6-4 7-5 6-4. The scoreboard suggests a simple straight sets victory for Andy Murray as he defeated World Number 1 Novak Djokovic to earn a second major tournament title. However, beating the Serb and putting a 77 year-old story to bed was anything but, as Murray became the first British player to lift the Wimbledon trophy since 1936. For some, the annual obsession over this statistic must have become tedious to the point of irritation, not least for Murray and his predecessor at the top of the British rankings, Tim Henman. Tedious perhaps, but by no means an irrelevance. The expectation of Britain’s sports fans and attention from its media are not trivial to deal with and over the last few years you got the feeling that Murray has been desperate to deliver the title, not just to get the monkey off his back, but to bring genuine elation to the millions of fans that turn up or tune in to cheer him on. As part of Team GB, Murray made a contribution to the general feel good factor of last year’s successful Olympic Games by winning gold in the men’s singles tennis, but yesterday was his moment and his moment alone. As he stepped out on to the balcony of the All England Tennis Club to parade the winner’s trophy to the jubilant throng gathered beneath, his expression flickered briefly to one of modest disbelief at just how much this one victory meant to a nation.
Djokovic was classy as ever in defeat and praised Murray’s game, but undoubtedly he was not at his best in the match. There were fleeting moments of his brilliant best interspersed with some moments where you wondered whether this truly was the world’s best tennis player at the opposite end of the court to Murray with Novak frequently finding the net and sending his ground strokes long over the baseline. These things are all relative though and beating the six-time grand slam winner was never going to be an easy task for Murray. He was made to work hard for each break of serve and was frequently put under pressure in his own service games, coming from behind to take both the second and third sets. Murray’s resilience when facing these crucial moments was awe-inspiring. To win the second set from 1-4 down by reeling off five games in a row was impressive enough but the final set was the biggest testament to the belief he now has in himself. Murray broke Djokovic’s serve in the opening game of the third set and opened up a 2-0 lead. When the Serb responded with two service breaks of his own, it looked as if the match was headed for a fourth set. Murray though was always creating chances on Djokovic’s serve and took enough of them to find himself at 5-4 and serving for the championship. The Centre Court crowd willed Murray towards the title and all of a sudden he had three championship points. Perhaps like Gerard Butler, who was watching courtside, Murray couldn’t quite believe the position he was in because, for the only time in the match, his nerve faltered and the three chances went begging. The lapse was momentary though as Murray demonstrated his now supreme temperament in fending off two break points before finally sealing the deal on his fourth championship point as Djokovic sent a final backhand into the net. It took all of Murray’s guts to clinch this roller coaster of a final game and take the deserved glory.

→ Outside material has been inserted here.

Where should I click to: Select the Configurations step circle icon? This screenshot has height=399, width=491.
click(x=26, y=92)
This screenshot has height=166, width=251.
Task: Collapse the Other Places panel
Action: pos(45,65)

Some may condemn the overall quality of this year’s tournament. Early exits for Federer and Nadal and some other high seeds including Tsonga, Wawrinka and Čillić left the field depleted of the top talent. This is a fair enough point and both finalists were probably only really tested once each on the way to the last round; Djokovic overcame Juan Martin del Potro in a gruelling five set semi-final and Fernando Verdasco asked some serious questions of Murray in Wednesday’s quarter-finals before the Scot eventually prospered. Nevertheless, the top two players faced off in the final and winning 7 best-of-five-set matches in the space of 13 days should never be considered anything less than a major achievement. As for the future, amidst all the celebration surrounding Murray’s Wimbledon victory, it’s important not to forget that this is his second major title after his watershed moment at Flushing Meadows last year and so the Brit now currently holds two of the four major titles. At 26 he’s at the peak of his physical condition and if he continues to play with the belief that has characterised the last 12 months of his career, he will unquestionably have opportunities to add more major titles to this tally.
Finally, this year’s Championships once again showcased how well the BBC does sports coverage. This is one of the last top-class sporting events the BBC has coverage rights for, with the rights to so many other events having been sold off to the highest bidder. Hopefully, the Beeb have no intention of relinquishing this particular jewel in the crown. The tournament would lose something of its tradition were the matches to be shown on Eurosport or Sky. Only the football World Cup finals come close to matching Wimbledon as a unifying spectator sport. People gather round workplace TV sets to watch and the tennis courts at local parks fill up. Sport inspires people and there were no more inspiring moments than the events of Sunday afternoon. For so long the BBC coverage has been defined by the prospects of a British champion and it’s the human element as much as the sporting spectacle that keeps viewers tuning in. Now that we have a true champion, let’s hope that people continue to tune in to watch and be inspired by a winner.